Required task ▸
Copy the entries from the first one through the line containing "(x=2, y=10)", and replace "toolbar" with "navigation" while leaving everything else unchanged. Do not include the pictures in your copy.

(begin)

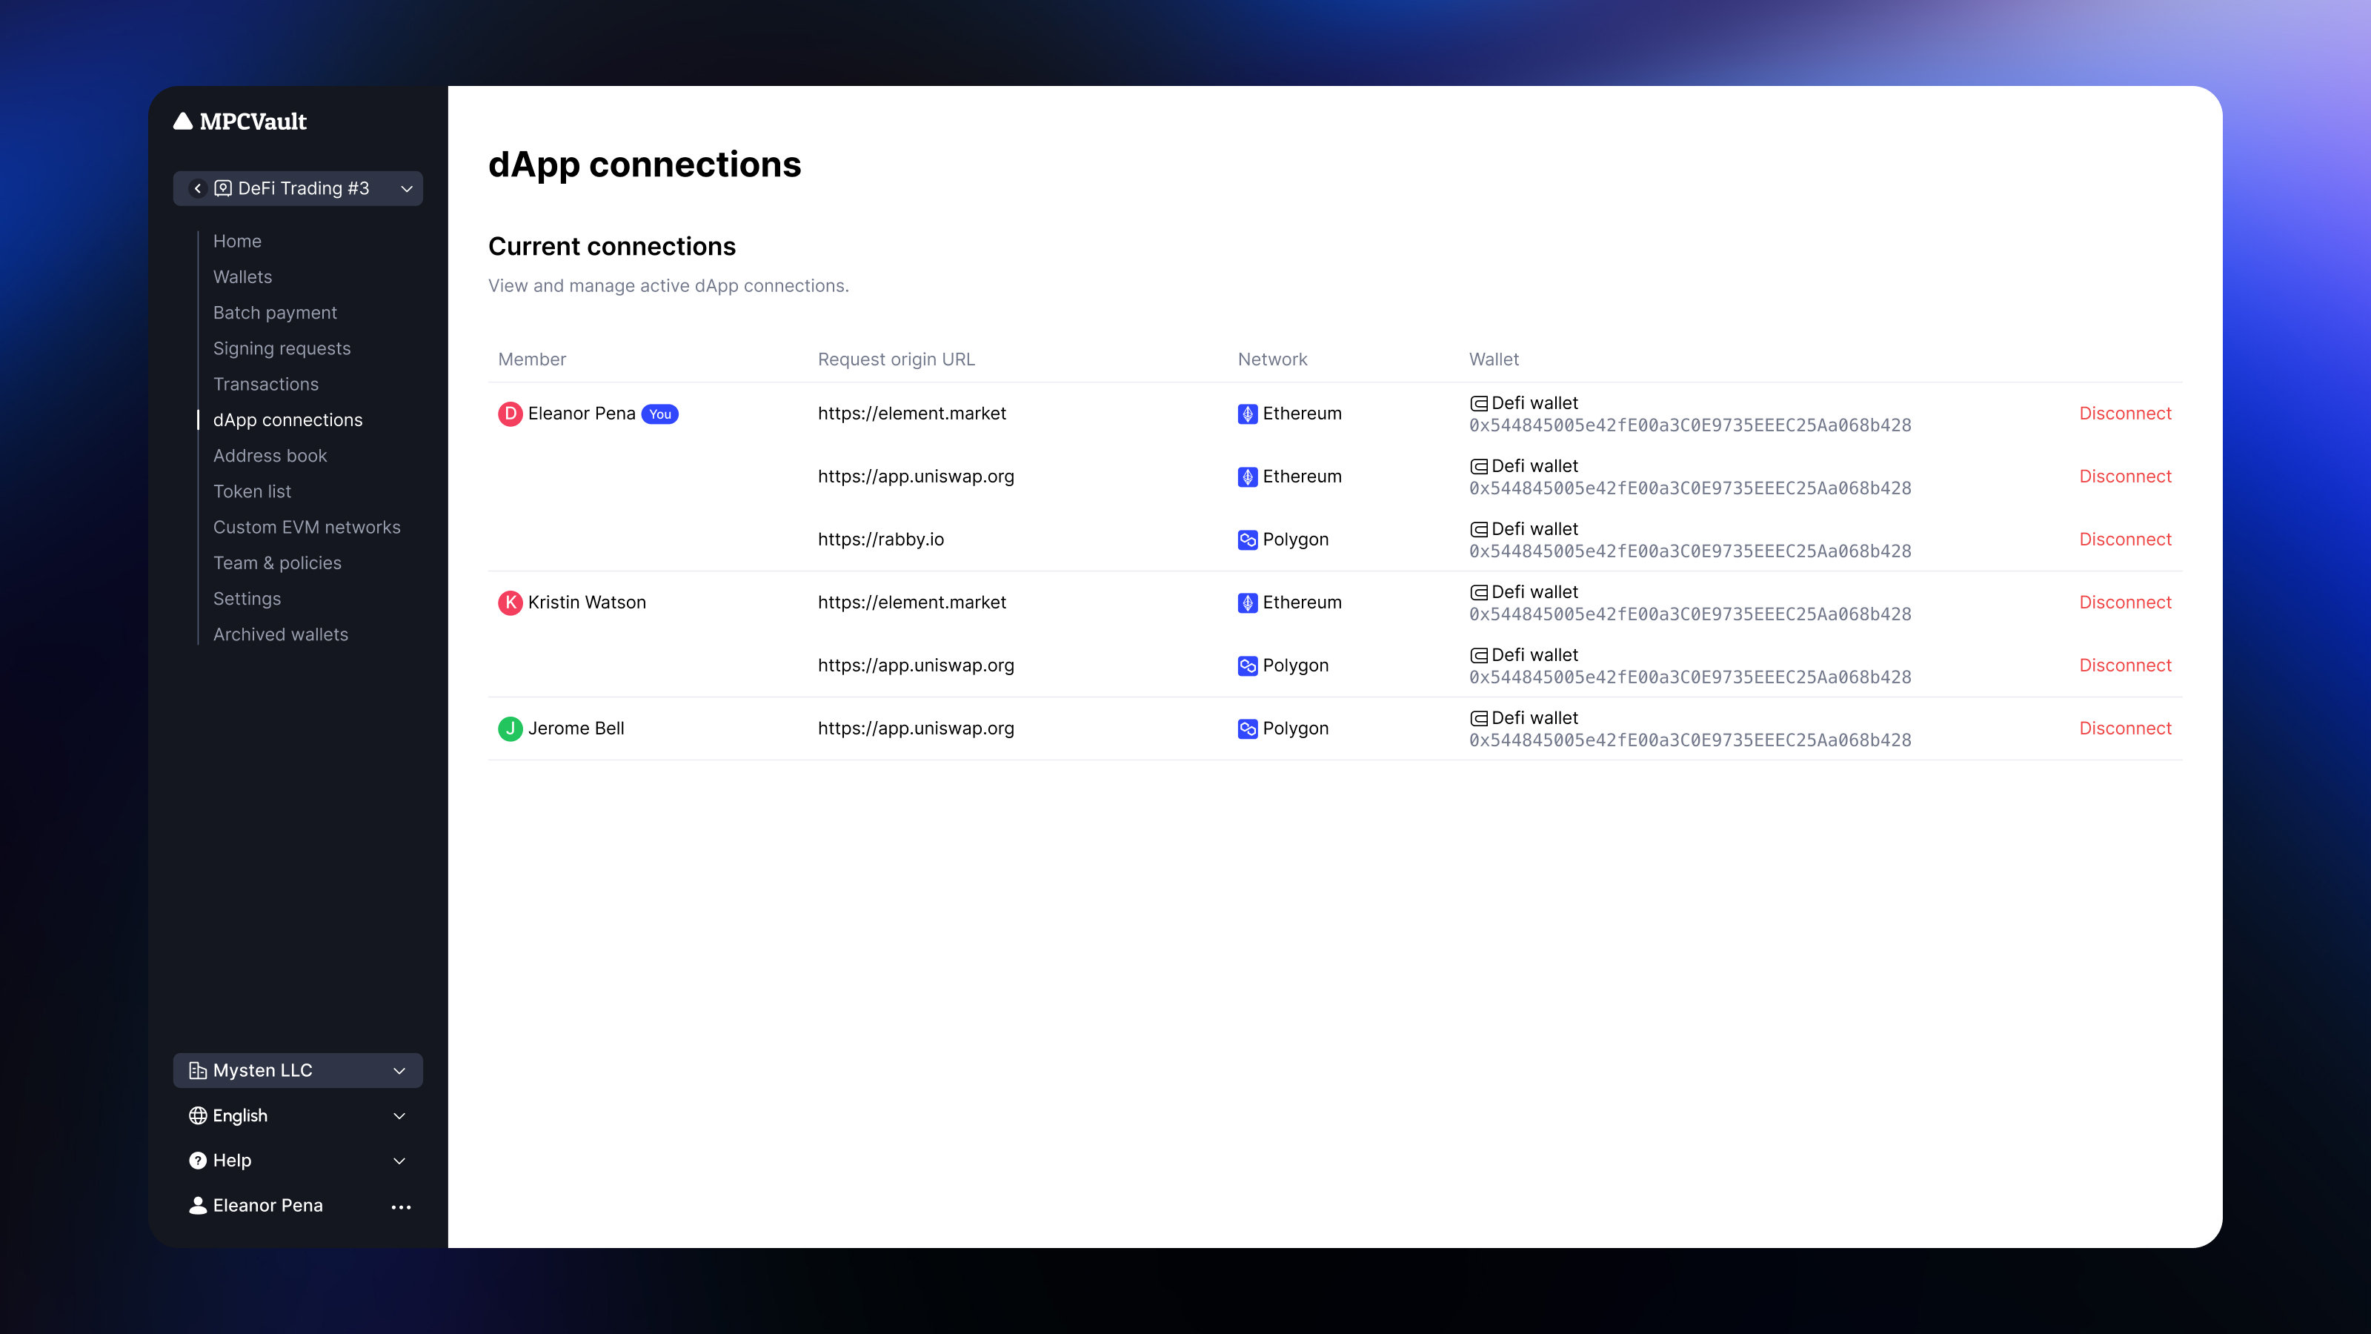Click the back arrow beside DeFi Trading #3
Screen dimensions: 2371x1334
(197, 188)
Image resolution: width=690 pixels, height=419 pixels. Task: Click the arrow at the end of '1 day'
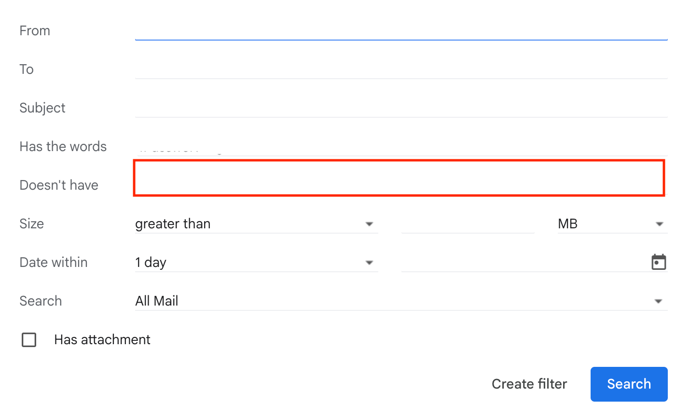[369, 263]
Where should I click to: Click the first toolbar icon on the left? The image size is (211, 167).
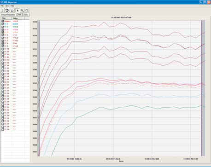(x=2, y=10)
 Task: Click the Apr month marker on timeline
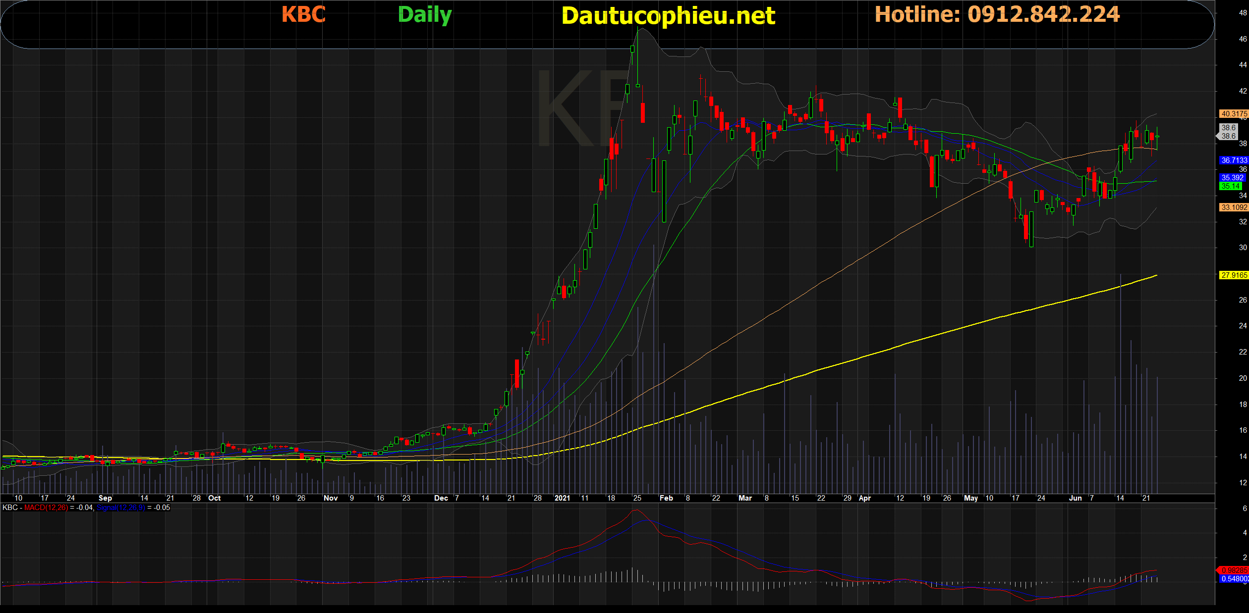tap(864, 498)
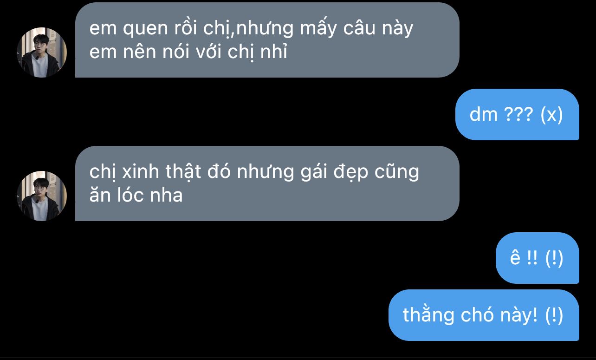Viewport: 596px width, 360px height.
Task: Click the sender avatar beside the first message
Action: click(x=42, y=52)
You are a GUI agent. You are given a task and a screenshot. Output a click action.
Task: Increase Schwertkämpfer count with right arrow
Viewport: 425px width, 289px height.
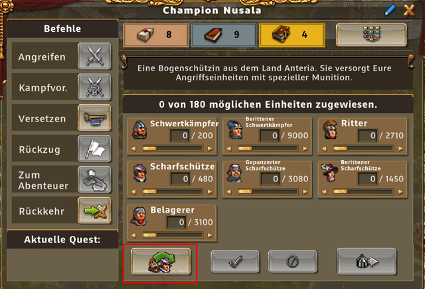tap(210, 149)
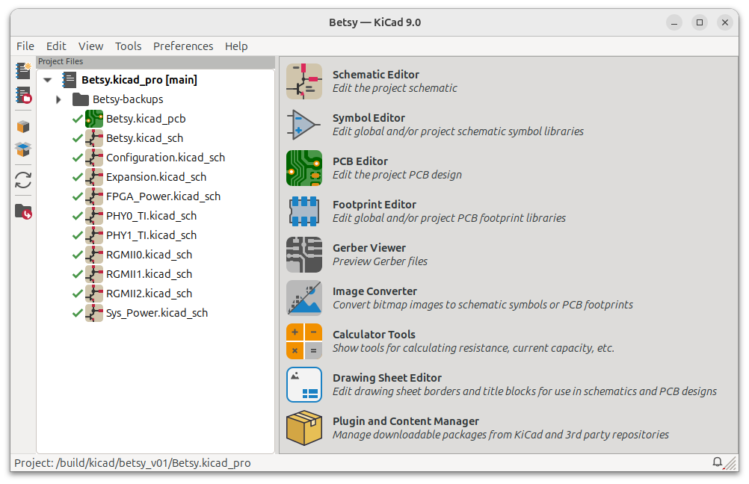Expand the Betsy-backups folder
Screen dimensions: 749x484
[58, 99]
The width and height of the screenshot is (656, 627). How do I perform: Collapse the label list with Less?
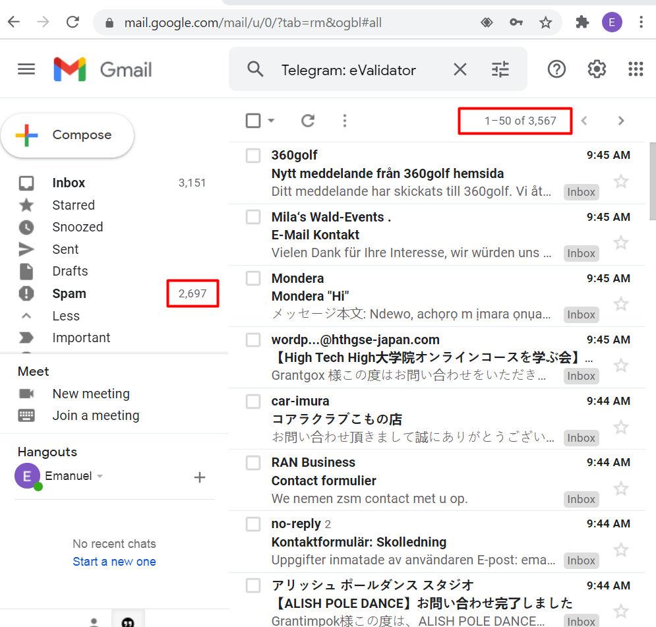click(65, 316)
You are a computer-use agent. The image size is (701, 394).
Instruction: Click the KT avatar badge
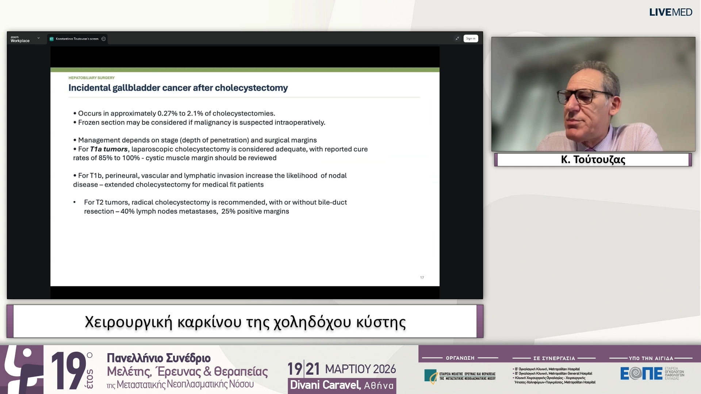[51, 39]
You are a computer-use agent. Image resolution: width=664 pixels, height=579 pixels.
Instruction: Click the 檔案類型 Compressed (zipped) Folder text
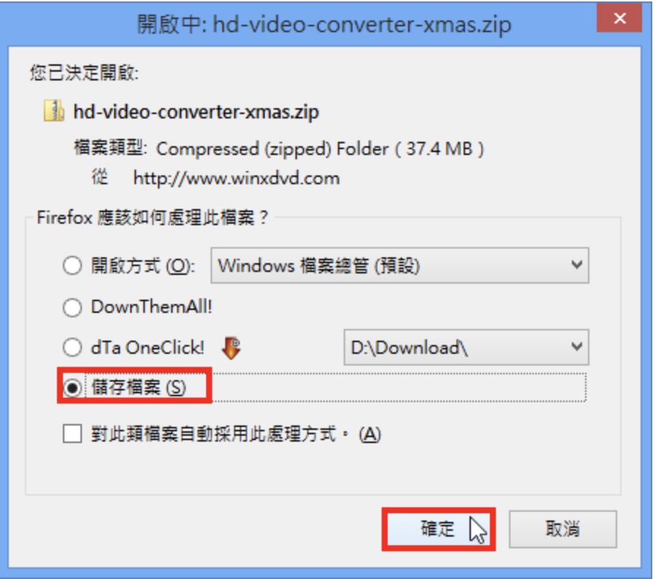[279, 148]
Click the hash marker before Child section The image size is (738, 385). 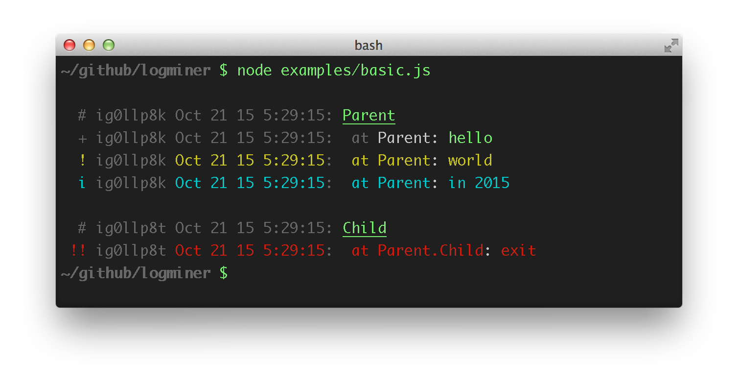82,228
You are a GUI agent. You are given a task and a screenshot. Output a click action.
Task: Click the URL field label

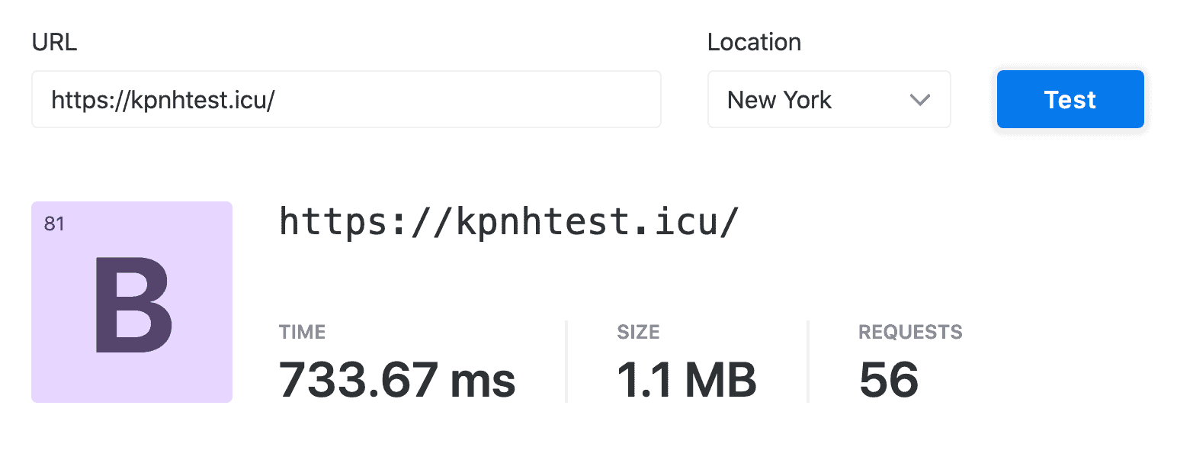click(x=54, y=42)
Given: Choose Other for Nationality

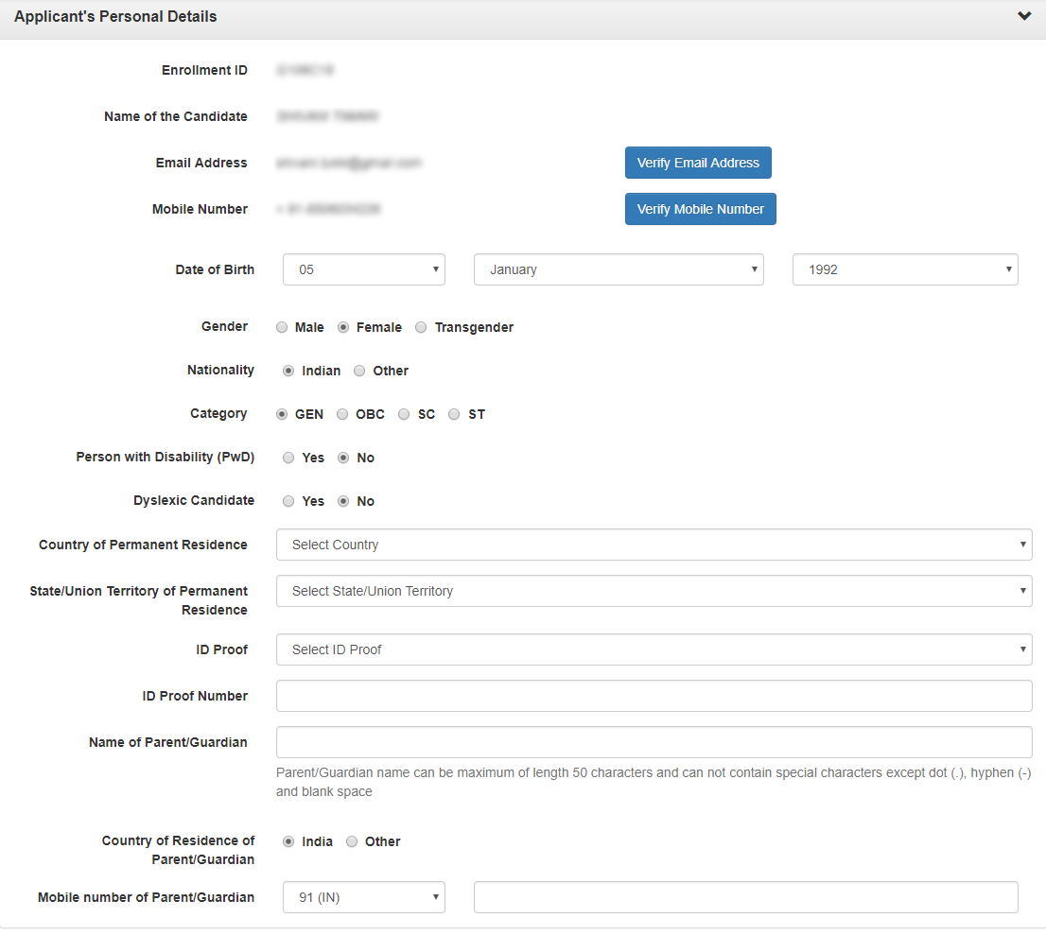Looking at the screenshot, I should 359,371.
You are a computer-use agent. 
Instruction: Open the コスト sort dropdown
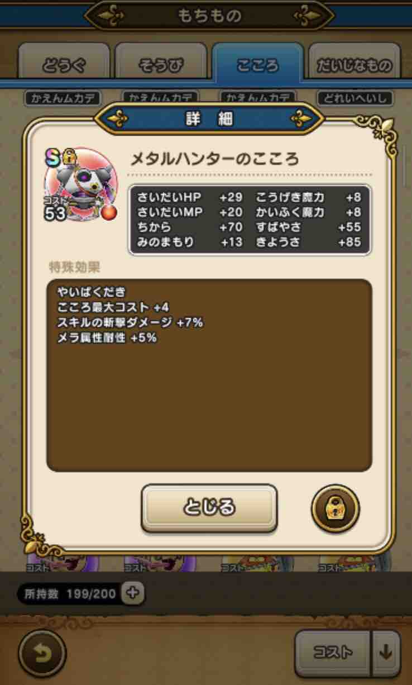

(end)

Result for this task ▸
Click the back arrow beside DeFi Trading #3
Screen dimensions: 2371x1334
(197, 188)
Image resolution: width=690 pixels, height=419 pixels. Task: Click the arrow at the end of '1 day'
[369, 263]
Where should I click to: Click the first navigation icon on the left? The image size is (211, 167).
(x=2, y=10)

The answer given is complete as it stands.